Source –
== == ==

Re: [HACKERS] Floating point comparison inconsistencies of the geometric types

2016-06-01 Thread Tom Lane

Paul Ramsey  writes:
> One of the things people find annoying about postgis is that
> ST_Intersects(ST_Intersection(a, b), a) can come out as false (a
> derived point at a crossing of lines may not exactly intersect either
> of the input lines), which is a direct result of our use of exact math
> for the boolean intersects test.

That's an interesting comment, because it's more or less exactly the
type of failure that we could expect to get if we remove fuzzy comparisons
from the built-in types.  How much of a problem is it in practice for
PostGIS users?  Do you have any plans to change it?

> Anyways, go forth and do whatever makes sense for PgSQL

I think we're trying to figure out what that is ...

regards, tom lane

-- 
Sent via pgsql-hackers mailing list (pgsql-hackers@postgresql.org)
To make changes to your subscription:
http://www.postgresql.org/mailpref/pgsql-hackers

Re: [HACKERS] Floating point comparison inconsistencies of the geometric types

2016-06-01 Thread Paul Ramsey

On Wed, Jun 1, 2016 at 8:59 AM, Jim Nasby  wrote:
> On 6/1/16 10:03 AM, Paul Ramsey wrote:
>>
>> We don't depend on these, we have our own :/
>> The real answer for a GIS system is to have an explicit tolerance
>> parameter for calculations like distance/touching/containment, but
>> unfortunately we didn't do that so now we have our own
>> compatibility/boil the ocean problem if we ever wanted/were funded to
>> add one.
>
>
> Well it sounds like what's currently happening in Postgres is probably going
> to change, so how might we structure that to help PostGIS? Would simply
> lopping off the last few bits of the significand/mantissa work, or is that
> not enough when different GRSes are involved?

PostGIS doesn't look at all at what the PgSQL geotypes do, so go
forward w/o fear. Tolerance in geo world is more than vertex rounding
though, it's things like saying that when distance(pt,line) < epsilon
then distance(pt,line) == 0, or similarly for shape touching, etc. One
of the things people find annoying about postgis is that

ST_Intersects(ST_Intersection(a, b), a) can come out as false (a
derived point at a crossing of lines may not exactly intersect either
of the input lines), which is a direct result of our use of exact math
for the boolean intersects test.

Anyways, go forth and do whatever makes sense for PgSQL

P

>
> --
> Jim Nasby, Data Architect, Blue Treble Consulting, Austin TX
> Experts in Analytics, Data Architecture and PostgreSQL
> Data in Trouble? Get it in Treble! http://BlueTreble.com
> 855-TREBLE2 (855-873-2532)   mobile: 512-569-9461

-- 
Sent via pgsql-hackers mailing list (pgsql-hackers@postgresql.org)
To make changes to your subscription:
http://www.postgresql.org/mailpref/pgsql-hackers

Re: [HACKERS] Floating point comparison inconsistencies of the geometric types

2016-06-01 Thread Jim Nasby


On 6/1/16 10:03 AM, Paul Ramsey wrote:

We don't depend on these, we have our own :/
The real answer for a GIS system is to have an explicit tolerance
parameter for calculations like distance/touching/containment, but
unfortunately we didn't do that so now we have our own
compatibility/boil the ocean problem if we ever wanted/were funded to
add one.

== == ==

Your tasks –
#1 Rewrite the passage of the floating point comparison thread between "That's an interesting" and "to change it?", inclusive, replacing "fuzzy comparisons" with "approximate comparisons".
#2 Answer these questions from the floating point comparison thread.
(a) On what date were the messages in the floating point comparison thread sent?
(b) What company appears in Jim Nasby's signature?
(c) According to Paul Ramsey, what is the real answer for a GIS system?

== == ==

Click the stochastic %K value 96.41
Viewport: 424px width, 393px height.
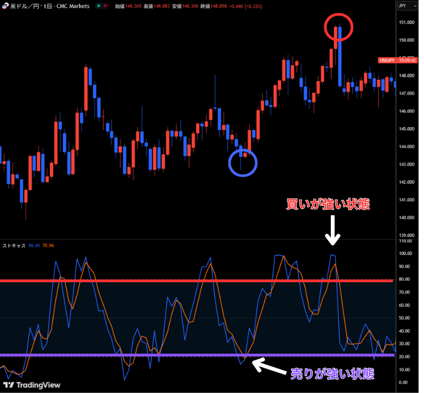coord(34,246)
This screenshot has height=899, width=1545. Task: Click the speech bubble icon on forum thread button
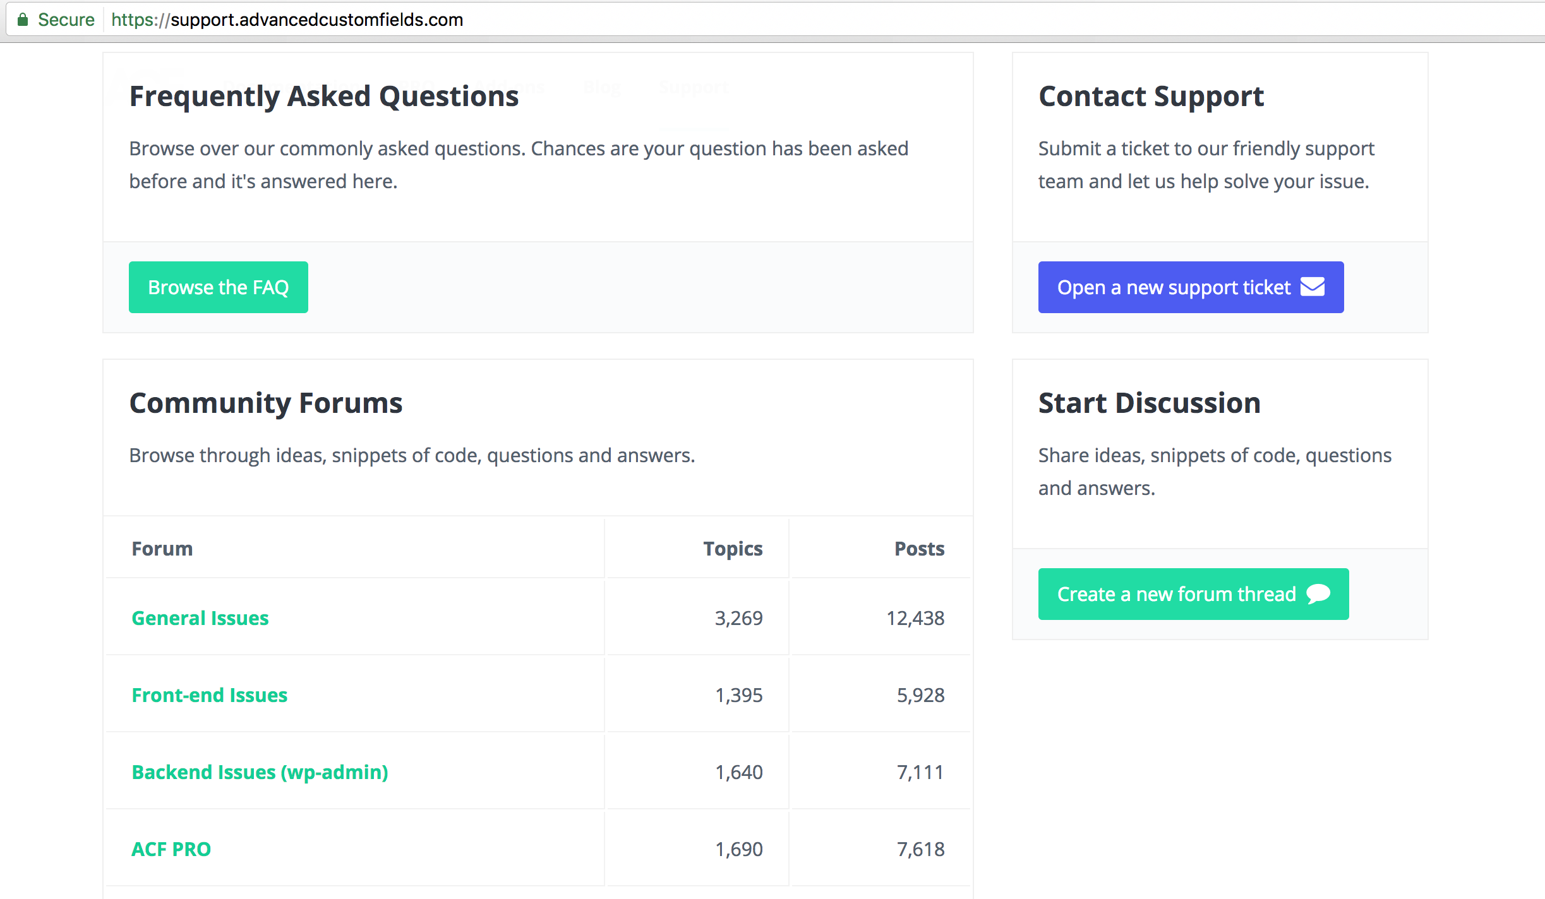click(1318, 594)
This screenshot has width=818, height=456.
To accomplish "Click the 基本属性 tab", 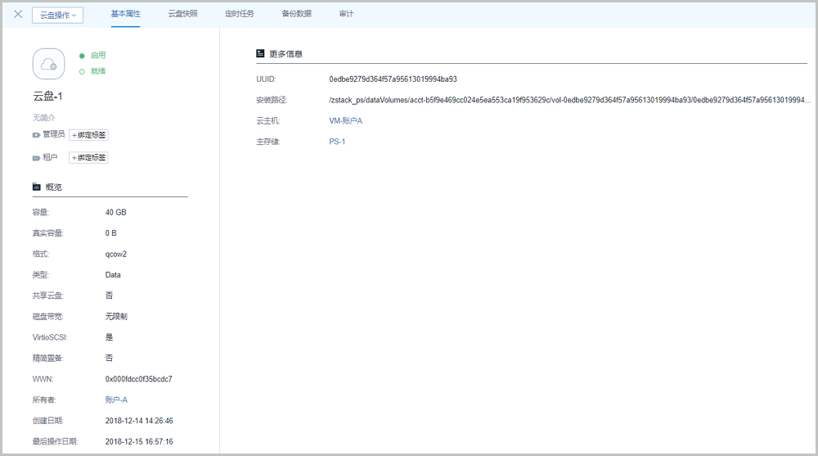I will coord(125,14).

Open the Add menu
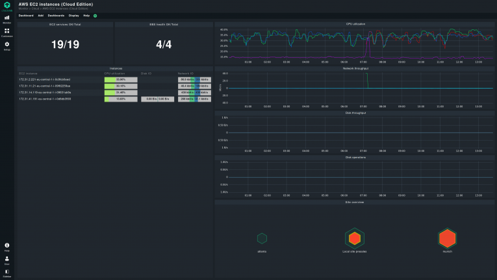[41, 15]
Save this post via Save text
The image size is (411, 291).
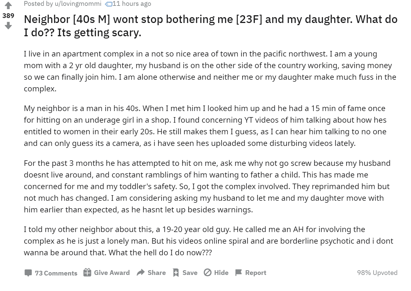tap(190, 273)
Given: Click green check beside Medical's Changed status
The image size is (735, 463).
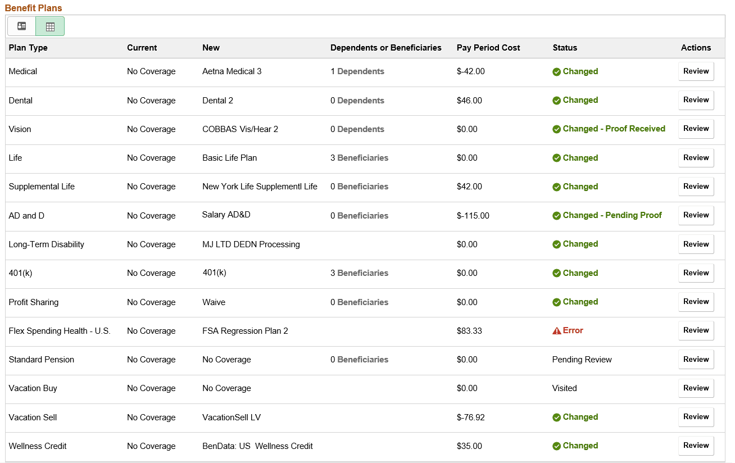Looking at the screenshot, I should click(x=556, y=71).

== == ==

Complete answers –
#1
That's an interesting comment, because it's more or less exactly the
type of failure that we could expect to get if we remove approximate comparisons
from the built-in types.  How much of a problem is it in practice for
PostGIS users?  Do you have any plans to change it?

#2
(a) 2016-06-01.
(b) Blue Treble Consulting, of Austin TX.
(c) An explicit tolerance parameter for calculations like distance/touching/containment.